Divination Exercise
An Unrealized Proposal

A proposal of sorts for an unrealized project, this statement aims to describe some concepts that have the potential to be used for divinatory means. Having previously offered an introduction to the work of Austin Osman Spare, and demonstrating how his artistic production worked symbiotically with his magickal practice, my next aim was to rehabilitate Spare’s sketches to create a simple divinatory tool using a contemporary occult system: Google Images.

The plan was to use a selection of Spare’s sketches, found in the Austin Osman Spare art collection at the Harry Ransom Center, as a starting point for a user-directed experience of sortilege (a form of divination by “casting lots,” such as Tarot, runes, I-Ching), also known as cleromancy.
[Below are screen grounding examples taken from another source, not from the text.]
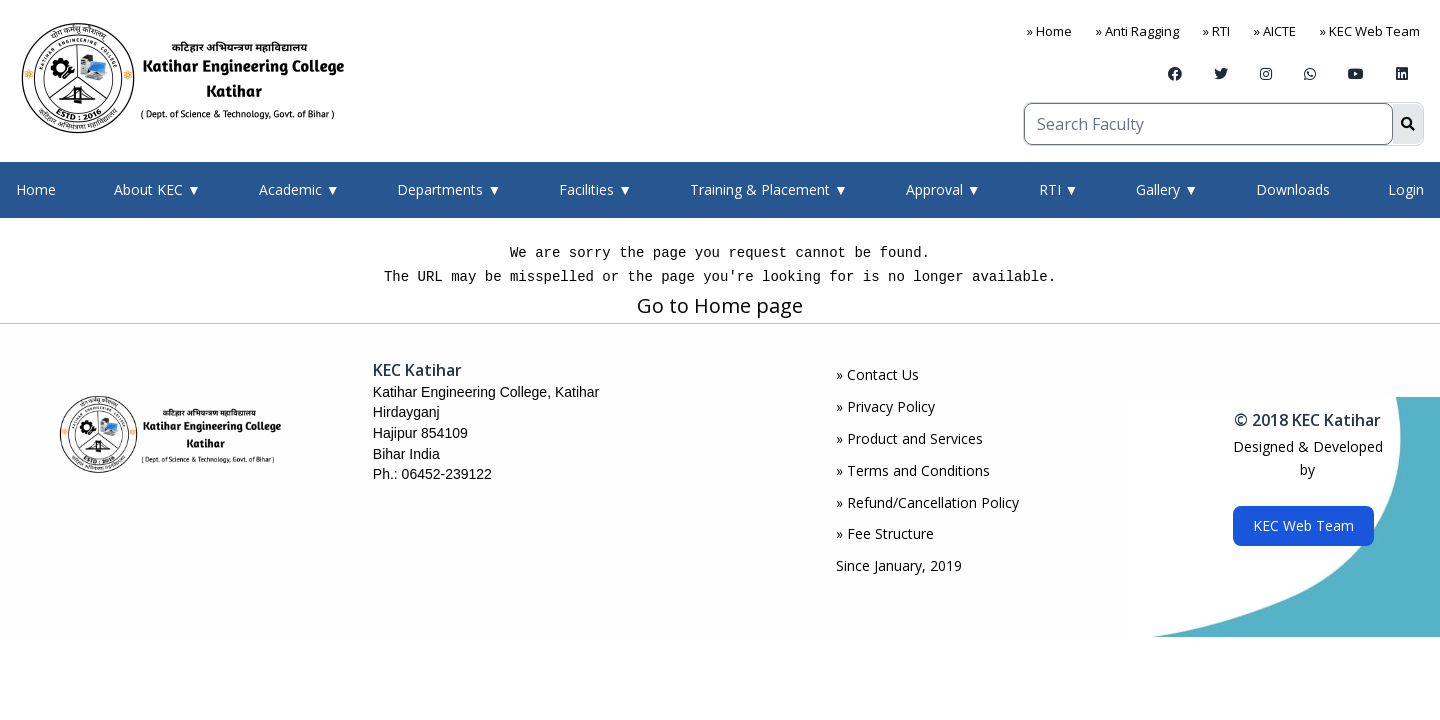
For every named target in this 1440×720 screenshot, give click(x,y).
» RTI (1216, 31)
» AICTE (1275, 31)
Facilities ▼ (595, 189)
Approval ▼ (943, 189)
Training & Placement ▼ (769, 189)
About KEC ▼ (157, 189)
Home (36, 189)
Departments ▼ (449, 189)
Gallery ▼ (1167, 189)
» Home (1049, 31)
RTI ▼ (1059, 189)
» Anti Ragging (1137, 31)
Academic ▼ (299, 189)
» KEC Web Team (1370, 31)
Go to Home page (720, 305)
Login (1406, 189)
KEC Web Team (1303, 525)
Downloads (1293, 189)
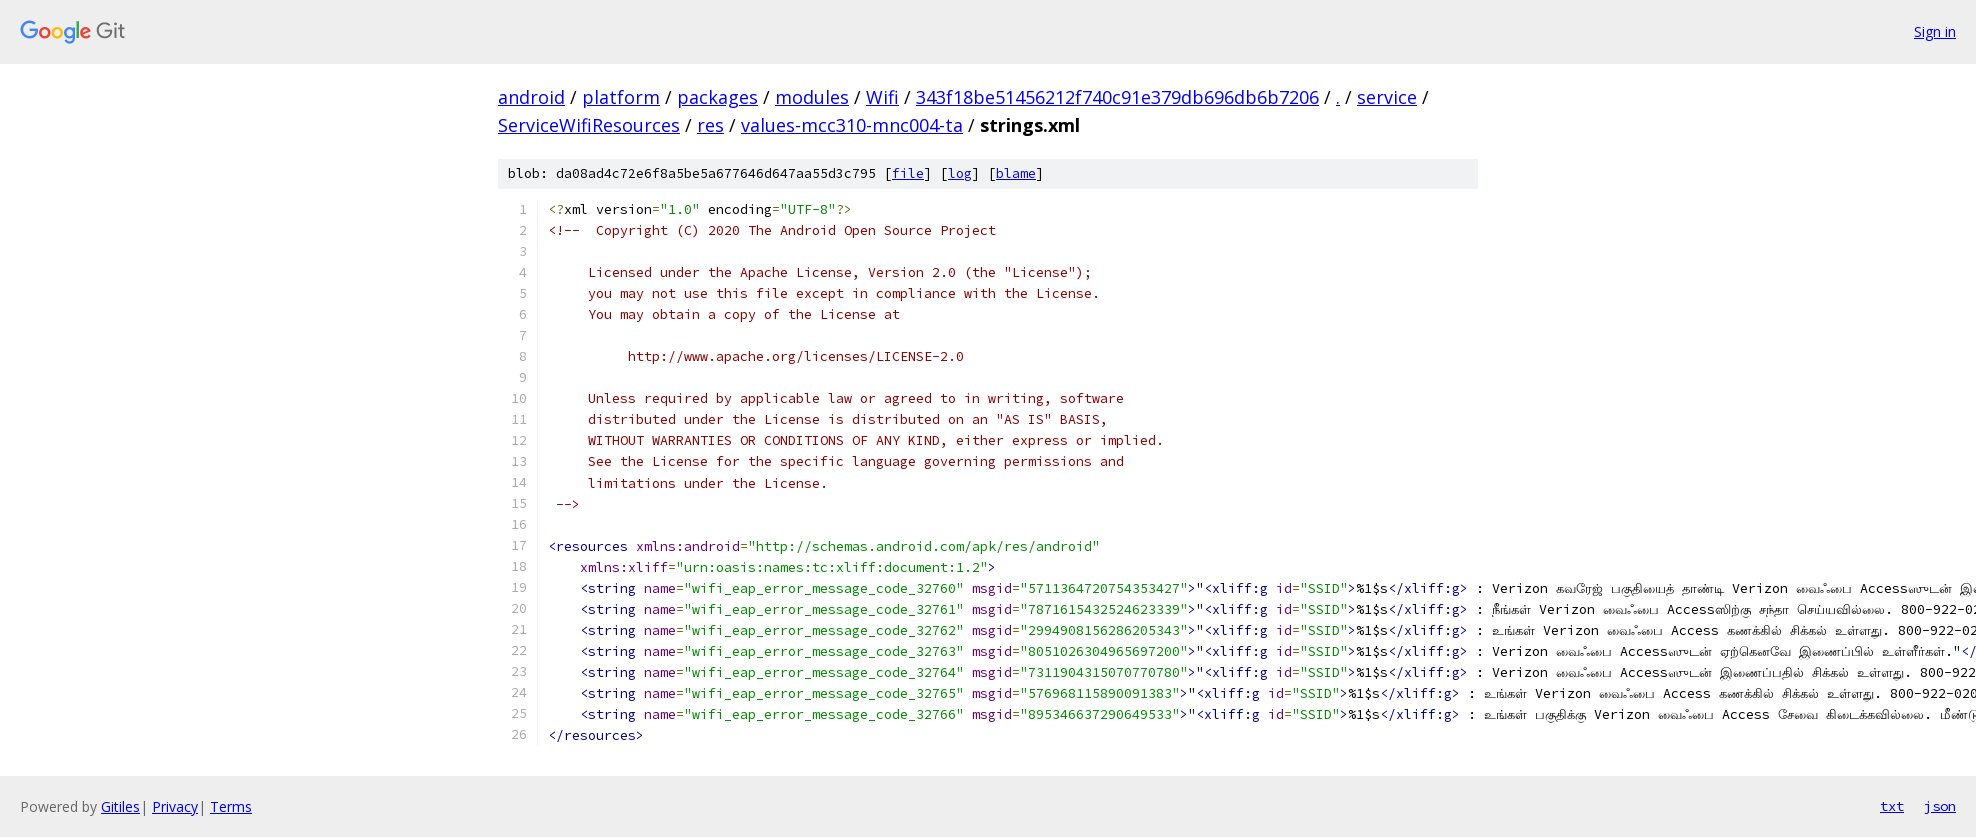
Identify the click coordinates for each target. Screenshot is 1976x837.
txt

The project was structured thusly:

  • The user is asked to verbalize a question or intent and to focus on this query.
  • The user then clicks on a section of a sketch by Spare.
  • This click triggers a query to Google Images’ “search by images” option to create a set of image results.
  • The set of images is then zipped and downloaded to the user’s hard drive as a single package.
  • Keeping the original query in mind, the user unzips the downloaded package and analyzes the set of images to find patterns that will formulate a divinatory theory.

This proposal exploits the main concepts of cleromancy/sortilege while taking into consideration the new realities of computer “vision,” cyborg theory, chaos magick and outsourced processes—mental and otherwise—that we have traded in exchange for rapid information retrieval, efficiency, accuracy and other terms so valued by the egregore of late capitalism and the military-industrial complex.

Patrick Dunn writes in his excellent book Postmodern Magic: The Art of Magic in the Information Age:

"If imagination is a fundamental skill of magic, then divination is the art of using that skill to its optimum capability. The universe carries on a conversation with itself; thus, to do magic, we communicate our desire to the universe symbolically, in an aesthetically pleasing manner. Divination is simply the universe talking back."

Beyond its obvious applications for art production as (potentially divinatory) magickal practice and its relevance to my practice as a whole, this quotation sheds some light on the ways divination operates in a non-art context and how we can deploy that imagination.

The concept of the preset in software and hardware is useful when taking a postmodern, chaos magick approach to the calcified divinatory arts of scrying, tarot, runes and other practices. If divination is a dialectical process, a “conversation with the universe,” then the concepts of information theory should apply. Divination can then be understood as an encoding and decoding of messages, where the codec determines the amount of noise in the system. To illuminate this point, let us consider a Magic 8 Ball. The encoding of the message happens when you ask a question and transmit it with a vigorous shake of the ball. The decoding of the message happens when a specific side of the die pushes up against the window and the user interprets the printed words as an answer. There are twenty preset answers and one way to use the ball (shaking it). The options for encoding and decoding the communication have thus been severely limited to diminish the amount of entropy in the system.

Similarly, a tarot deck has a definite number of cards that follow a specific set of numbering and taxonomic rules. These cards could potentially be arranged in an infinite number of ways, but when used for divinatory means, a system of “spreads” is used to limit the entropy in the system and cut down on noise. Tarot spreads are no different than the presets on a synthesizer or Instagram filters, in that they too diminish entropy by limiting options for the purpose of removing as much noise as possible from the process. However, our tools’ ease of use often forecloses their creative use (c.f. Lazslo Moholy-Nagy’s 1922 essay “Production-Reproduction”) while a synthesizer is supposed to make interesting sounds easy and (relatively) inexpensive to create, and Instagram allows the average Jane or Joe to retouch and share images with their social circle, these presets also close down other options for the tools. A synthesizer could just as well be used as a doorstop, a tarot deck could be used as kindling for a fire, or Google Images could be used to tell the future.

My original proposal is unrealizable at the present time in the same way that the AFFIRMATIONS that compose the centerpiece of this issue are “excerpts”—as the rate of innovation in technology accelerates, the potential for its creative experimentation diminishes. The AFFIRMATIONS are, and will always be, excerpts because my current equipment is obsolete and cannot handle the processing power necessary to create the three+ hour video loops I originally envisioned. These videos still exist as a set of unrealized instructions. The A.O. Spare/Google Images divination machine remains unrealized because of the frequency with which Google changes the rules governing how users interact with its API. While technically possible, the amount of time and skill required to create this divination machine was deemed not worth the effort after considering the lifespan of the project.